Overall transaction volumes in our markets have been alike in both A quality properties and non-core assets. The little we've seen would indicate that A properties are still transacting between 4.5% and 5.5% in costal markets, maybe 50 basis points higher in other good metropolitan areas. Cap rates for non-core assets have probably increased. Again, we've seen relatively few trades, but we think we're observing a slight increase.
It was another good quarter with strong rent growth and good same-property NOI. We continue to execute with a strong platform and meet the challenges in front of us. Drew?
Thanks, Johnny. Another great quarter, consistent execution is clearly the theme. We made some good dispositions, bought an outstanding asset, posted strong operating metrics, renewed and extended our $500 million credit facility and continue to move the development and redevelopment projects forward.
Looking forward, acquisitions remain highly competitive. We'll be very selective in what we buy and what we sell, which makes it challenging to predict transaction volumes for 2016.
I am confident that our transformed portfolio will continue to post great results, and all of our associates will continue to give their best efforts.

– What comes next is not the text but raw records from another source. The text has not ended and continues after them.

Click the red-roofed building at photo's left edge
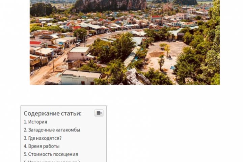Viewport: 243px width, 162px height. point(36,43)
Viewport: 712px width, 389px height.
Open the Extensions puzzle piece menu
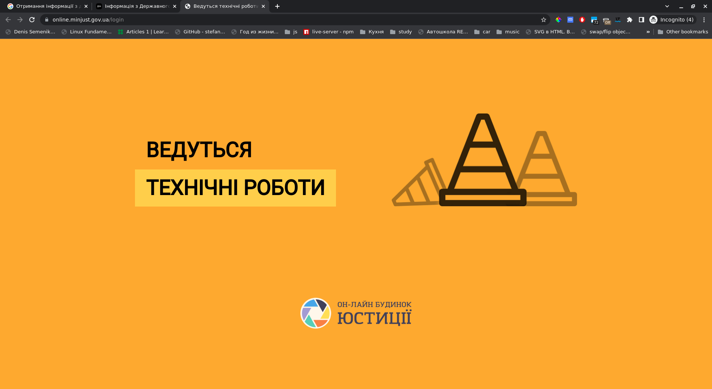tap(630, 20)

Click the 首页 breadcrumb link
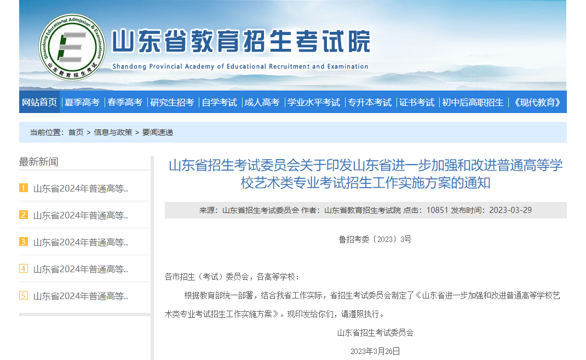pyautogui.click(x=76, y=132)
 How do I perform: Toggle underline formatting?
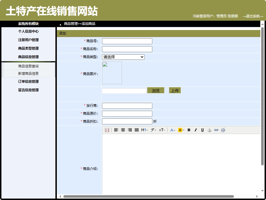pyautogui.click(x=202, y=130)
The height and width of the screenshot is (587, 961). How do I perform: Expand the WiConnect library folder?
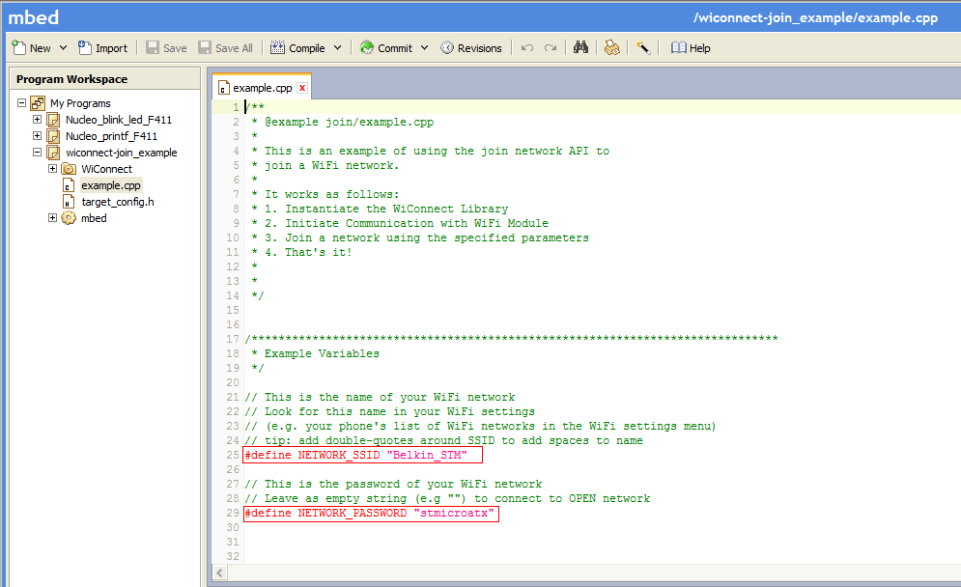click(53, 169)
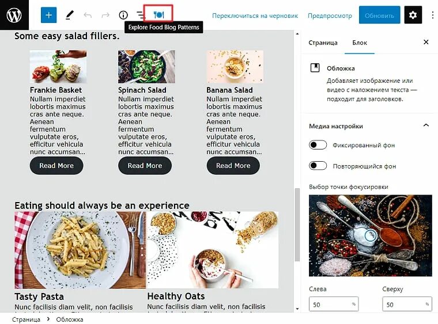Open the document info details icon
The image size is (438, 324).
tap(123, 15)
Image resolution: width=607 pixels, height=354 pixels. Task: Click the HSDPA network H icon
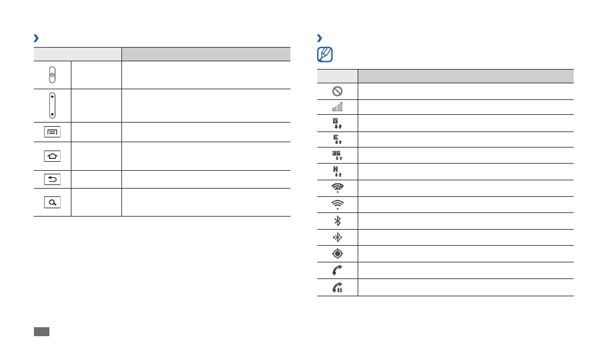tap(337, 171)
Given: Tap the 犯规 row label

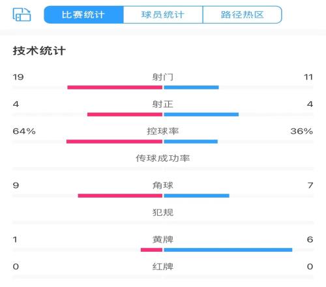Looking at the screenshot, I should 163,213.
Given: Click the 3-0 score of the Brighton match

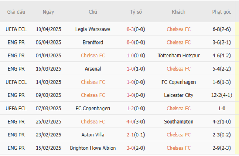Looking at the screenshot, I should (x=131, y=148).
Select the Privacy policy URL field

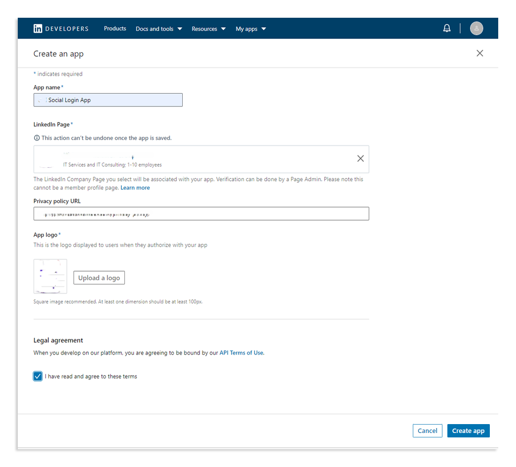click(x=201, y=213)
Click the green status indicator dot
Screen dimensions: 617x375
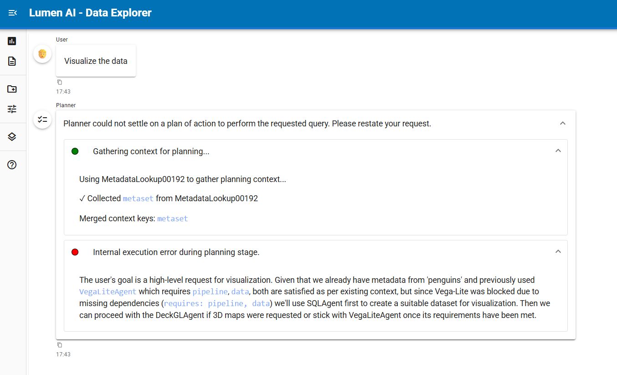(x=75, y=151)
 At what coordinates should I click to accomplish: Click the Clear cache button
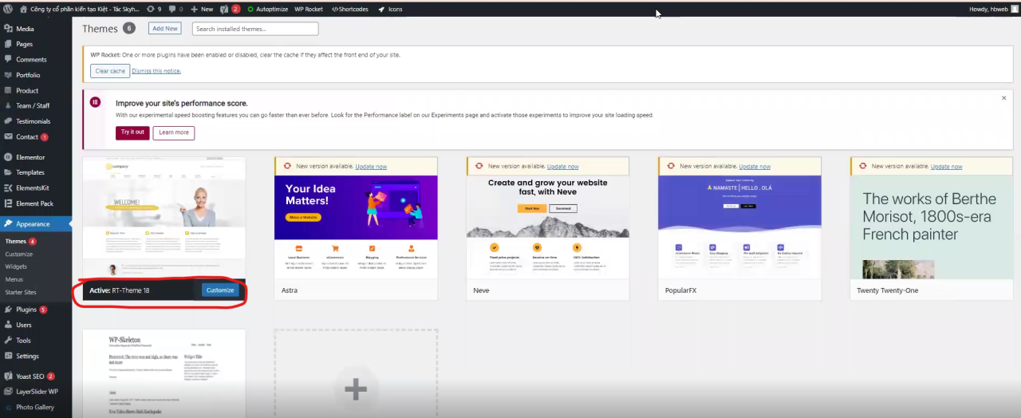point(110,71)
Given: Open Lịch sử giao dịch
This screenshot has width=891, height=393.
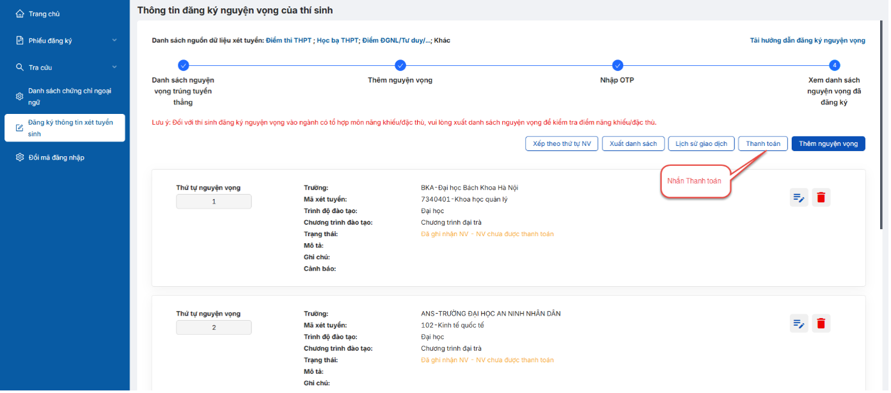Looking at the screenshot, I should 702,144.
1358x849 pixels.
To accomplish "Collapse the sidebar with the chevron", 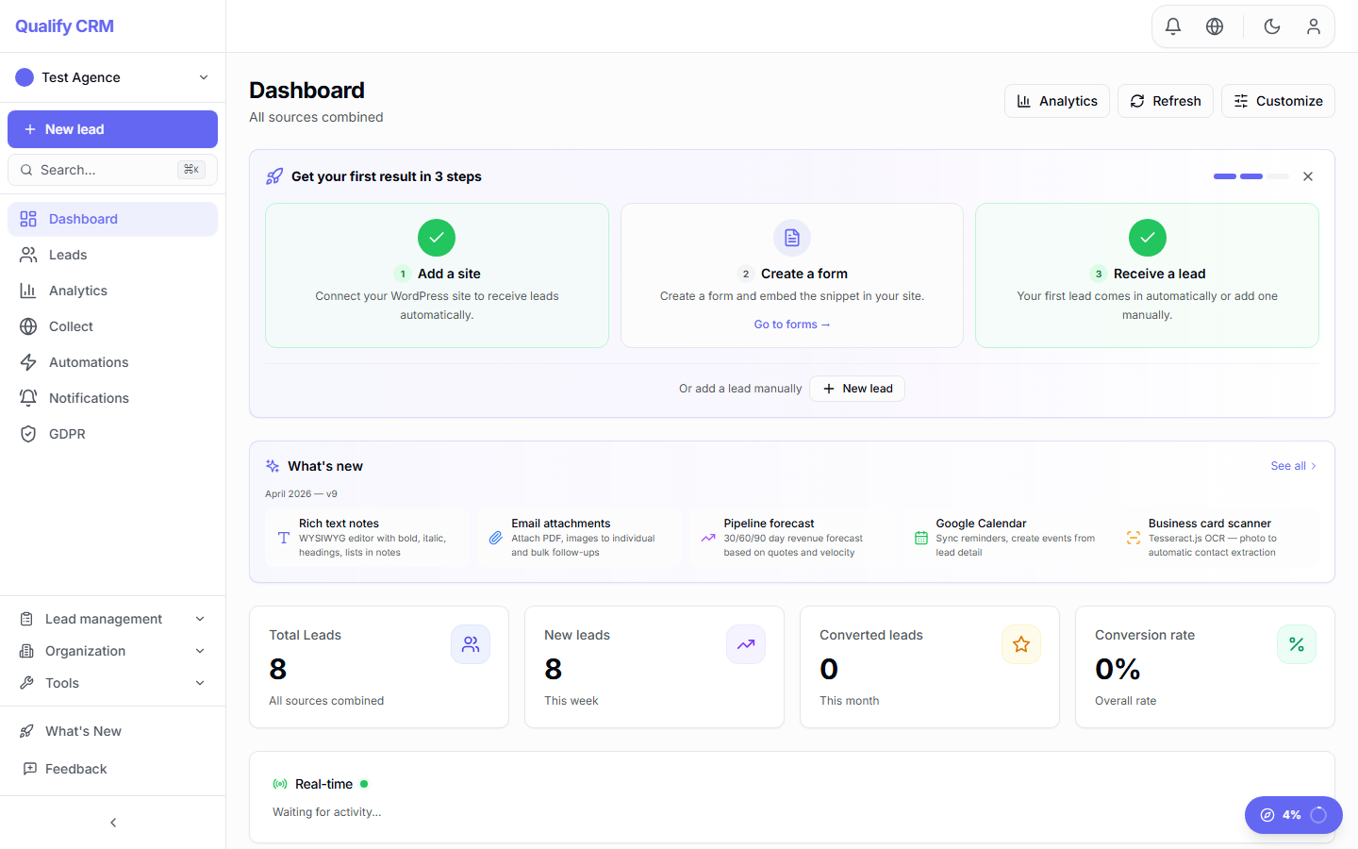I will [112, 822].
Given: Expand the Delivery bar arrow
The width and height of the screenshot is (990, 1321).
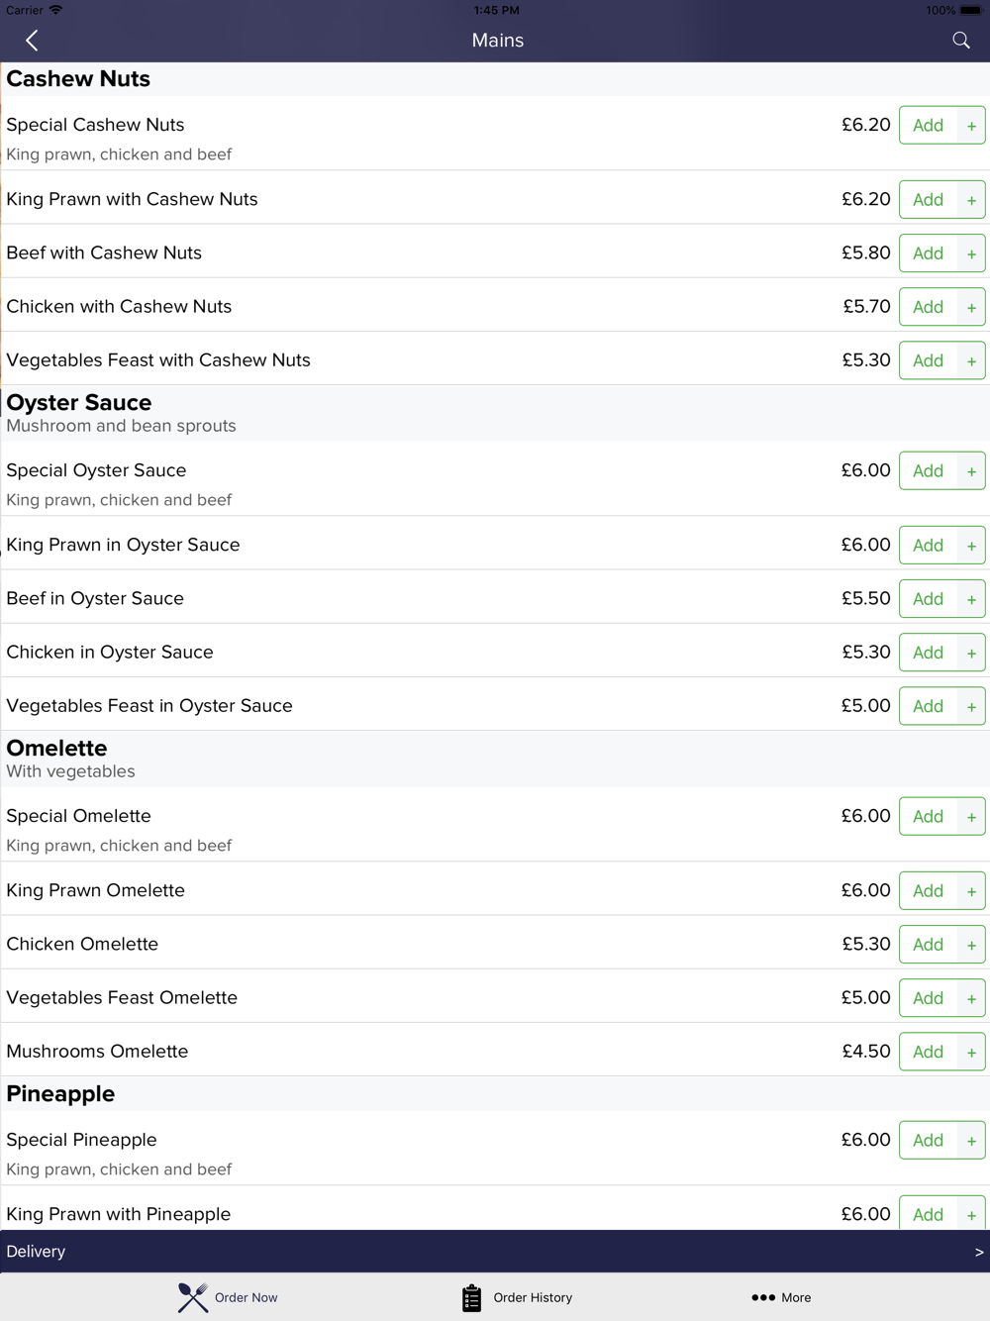Looking at the screenshot, I should click(978, 1252).
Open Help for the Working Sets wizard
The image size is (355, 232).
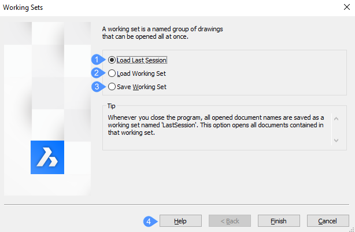(x=180, y=221)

Great people, great properties and a great platform equals great results. I thank all of you for joining the call today and for your continued interest in Weingarten.
Operator, we'd be happy to take questions.
[Operator Instructions] And from Citi we have Christy McElroy.
Just following-up on Sports Authority, realizing that you don't have a lot of visibility on re-leasing any space you get back. Just trying to get a sense for what's in guidance currently? So to what extent has the 70 basis points impact was already included in your guidance previously? And would you expect any impact -- what would you expect in terms of impact on Q2 and Q3, as you get some more clarity on the leases that could be accepted or rejected? Would you continue to reserve against those accrued receivables, given that you're in a senior lien position, effectively post the bankruptcy filling?
We did not have a specific reserve for Sports Authority in the budget. We have kind of a plug number for bed debt throughout the year and kind of guessed what that would be. When we do the budget, we go through and look at individual spaces that we think will fall out or lease, and so we didn't have that in the budget.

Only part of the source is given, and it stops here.